Mexican Fiesta Fun
Disclosure: I was compensated for this post. All opinions expressed are 100% my own.
This past Thursday was the #MexicanFiesta Twitter party with Chicken Farmers of Canada. In anticipation of the party, I served up some Chicken Fajitas and got my party hat (and stache) on. It was great fun and went so quick! I was inspired to host a Mexican Fiesta themed meal today after talking about so many yummy recipes at the Twitter party. Today we had people coming over to help us with some yard work and I thought why not surprise them with some Mexican Fiesta fun?
Everyone was outside working on cutting down bushes and trimming branches in the yard. It was a HUGE job and we were grateful for the help. I got busy in the kitchen preparing our meal! Here’s a selfie I shot sporting a little pink sombrero, my Movember stache, beads and my red apron.
John and I our friends were all good sports and put on the sombrero and beads.
Even Misty had the #MexicanFiesta spirit and let me quickly grab a photo wearing a pink sombrero. I added the moustache in separately since there’s no way she’d wear it!
I found the perfect recipe for a crisp fall day on Chicken Farmers of Canada site, Chicken Chili! John and our friends were outside in the cold most of the day and I wanted a hearty dish to warm them up. Chili and cold weather just seem to go together don’t you think? This version uses ground chicken instead of beef and is milder flavoured. It’s not very spicy so it would be good for kids to eat with their pickier palates. If you like a spicier chili, then feel free to add in more of the spices. The recipe on the Chicken Farmers of Canada site also says you can use boneless, skinless chicken thighs instead of the ground chicken. I love ground chicken so that’s what I wanted to use for mine.
- 1 lb ground chicken
- 2 tbsp oil
- 2 cloves garlic, minced
- 1 onion, chopped
- 1 cup carrots, chopped
- 1 cup celery, chopped
- 2 cups mushrooms, sliced
- 1 tbsp chili powder
- 1 tsp oregano
- 1 tsp cumin
- 1/2 tsp paprika
- 1/4 tsp salt
- black pepper to taste
- 1 large can diced tomatoes, undrained
- 1 can kidney beans, undrained
Before I started, I prepped all my ingredients so then it would only be a matter of throwing them in when the time came. I picked up one package of ground chicken and I think it was less than the 1 lb that the recipe called for, but it was still a good amount for the dish. That’s minced garlic on the plate with the ground chicken.
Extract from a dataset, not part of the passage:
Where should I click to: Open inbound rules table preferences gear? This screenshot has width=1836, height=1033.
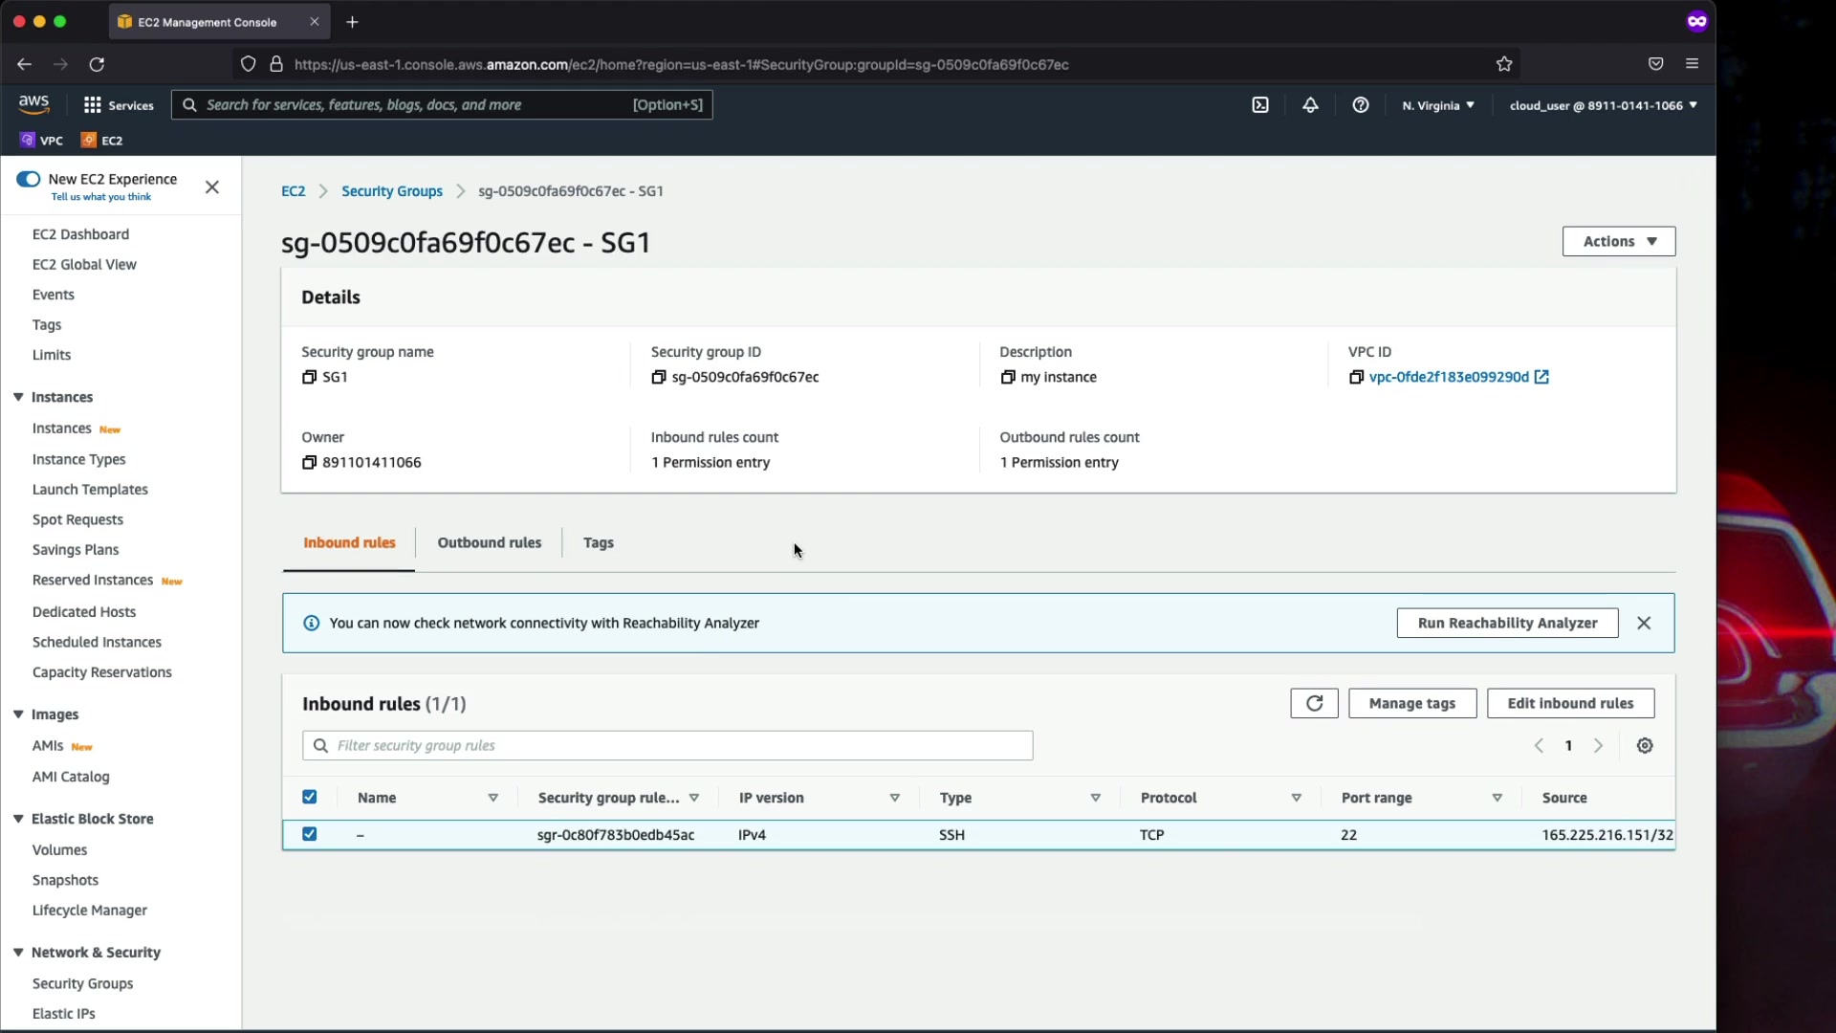tap(1645, 746)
The veggies all go in at the same time so I put them together.
I love this photo of all the spices!
I always keep a supply of canned diced tomatoes in the pantry since I use them quite a bit in recipes.
Lots of fibre in these kidney beans! They are also rich in protein and iron.
Step One: In a large pan, heat the oil over medium heat. Add in the garlic and ground chicken and cook for about 5 to 7 minutes.
Step Two: Add in the mushrooms, onions, celery and carrots and mix with the chicken and garlic. Sauté for about 10 minutes. The pot looked really full at this point, but the vegetables will get smaller as they cook.
Step Three: Mix in all the spices.
Step Four: Add in the tomatoes and kidney beans and bring to a boil. Reduce heat to simmer and cover. Cook for another 15 minutes or until you’re ready to eat.
Garnish with toppings like sour cream, avocado, cheese or whatever inspires you! Serve in a bowl like I did or you could also spoon over top of rice or in a taco shell. It’s tasty!
There’s a few other Mexican chicken recipes that I want to try including Chicken Quesadillas, Avocado, Beet and Chicken Tostadas, Chicken and Tomato Salsa Enchiladas, Chicken Enchiladas, Chicken Tamale Pie, Stacked Tortilla Bake with Chicken Chili and Arroz Con Pollo Burritos. With all these tempting recipes, we may have to celebrate #MexicanFiesta a little more often!